Warum? Wegen des Föderalismus. Aber die Initiative schafft den Föderalismus nicht ab. Der Vollzug bleibt bei den Gemeinden. Was sich ändert, ist, dass die Kriterien schweizweit einheitlich werden. Das ist auch dringend nötig. Denn heute haben wir einen Flickenteppich, bei dem Einbürgerungschancen und Gebühren – die zwischen 600 und über 5000 Franken schwanken – vom Wohnort abhängen.

Über 100’000 Menschen haben unterschrieben, weil sie ein System erleben, das sie als willkürlich, abschreckend und demütigend empfinden. Für jeden Fall, der vor Gericht landet, gibt es Unzählige, die sich nicht wehren – weil sie eingeschüchtert sind, die Kosten nicht tragen können oder weil sie enttäuscht resigniert haben.
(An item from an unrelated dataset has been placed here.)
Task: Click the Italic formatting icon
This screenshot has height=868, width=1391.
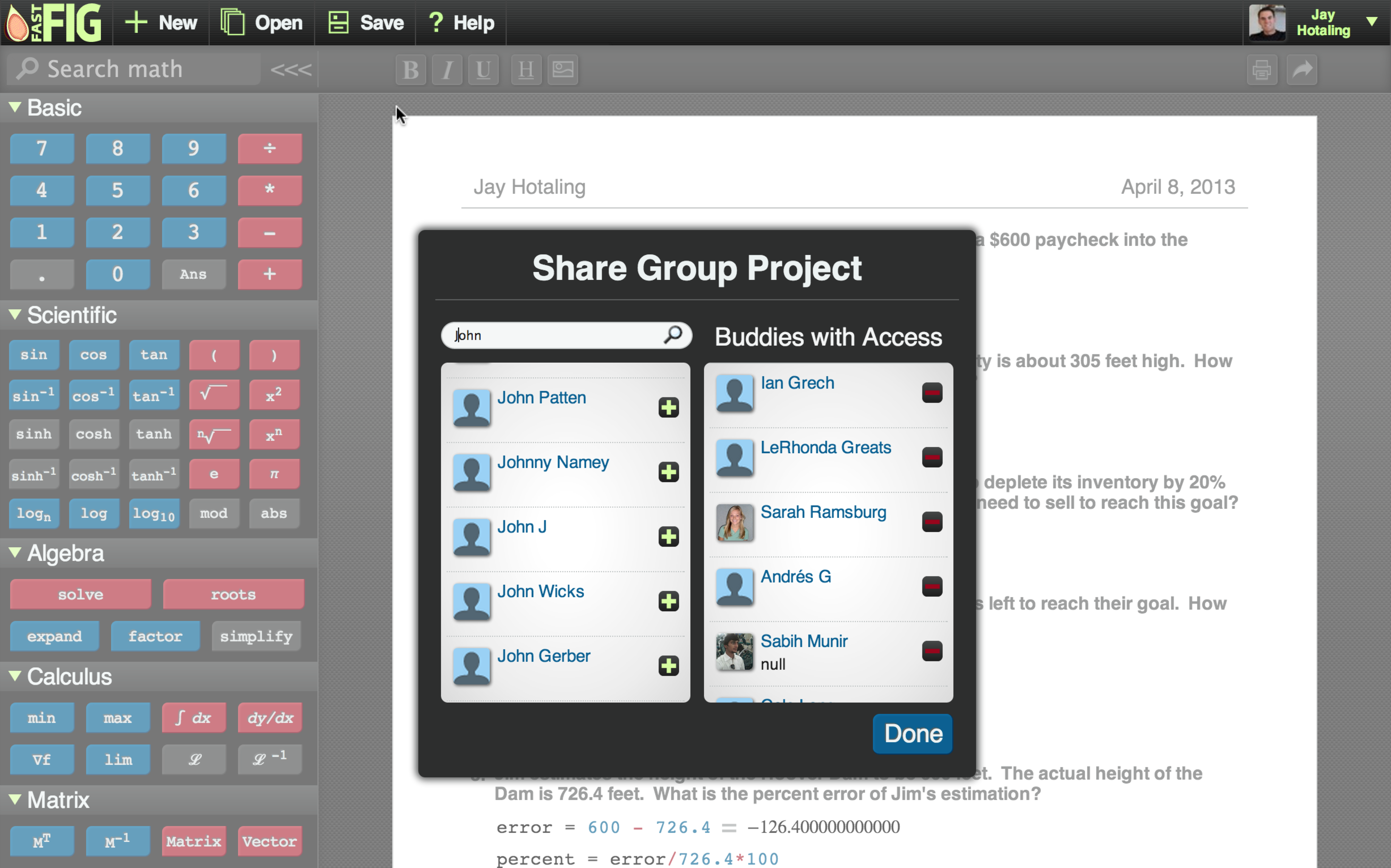Action: 447,70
Die Demokratie-Initiative verlangt nichts Revolutionäres, sondern eher europäischen Standard. Sie verlangt objektive Kriterien. Fünf Jahre rechtmässiger Aufenthalt, keine schwere Straffälligkeit, keine Gefährdung der Sicherheit, grundlegende Sprachkenntnisse. Wer diese Kriterien erfüllt, soll einen Anspruch haben. Ein Recht, kein Akt der Gnade.

Alt-Bundesrat Kurt Furgler von der CVP formulierte es bereits vor Jahrzehnten treffend: «Hier aufgewachsene Ausländer sind nur den Papieren nach Ausländer. Ihre volle Eingliederung in die schweizerische Gesellschaft ist mit allen Mitteln zu fördern.»
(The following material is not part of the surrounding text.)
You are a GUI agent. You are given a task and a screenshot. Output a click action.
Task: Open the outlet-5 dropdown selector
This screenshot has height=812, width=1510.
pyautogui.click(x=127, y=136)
Erst vor 55 Jahren wurde das Frauenstimmrecht in der Schweiz eingeführt. Die Schweiz war auch damals Schlusslicht. Noch vor 55 Jahren wurde ernsthaft darüber diskutiert, ob die Hälfte der Bevölkerung einfach grundlos und völlig unverständlich von der Politik ausgeschlossen sein soll. Heute diskutieren wir darüber, ob ein Viertel der Einwohnerinnen und Einwohner der Schweiz vom Bürgerrecht ausgeschlossen bleiben soll.

Heute wie damals bitte ich Sie, im Namen der Demokratie, der Initiative zuzustimmen.


Die Demokratie-Initiative schlägt einheitliche und transparente Einbürgerungskriterien in der ganzen Schweiz vor, während die Umsetzung weiterhin auf Gemeindeebene erfolgt.
Derzeit variieren die Anforderungen je nach Wohnort, was zu Ungleichbehandlung und Ineffizienzen führt.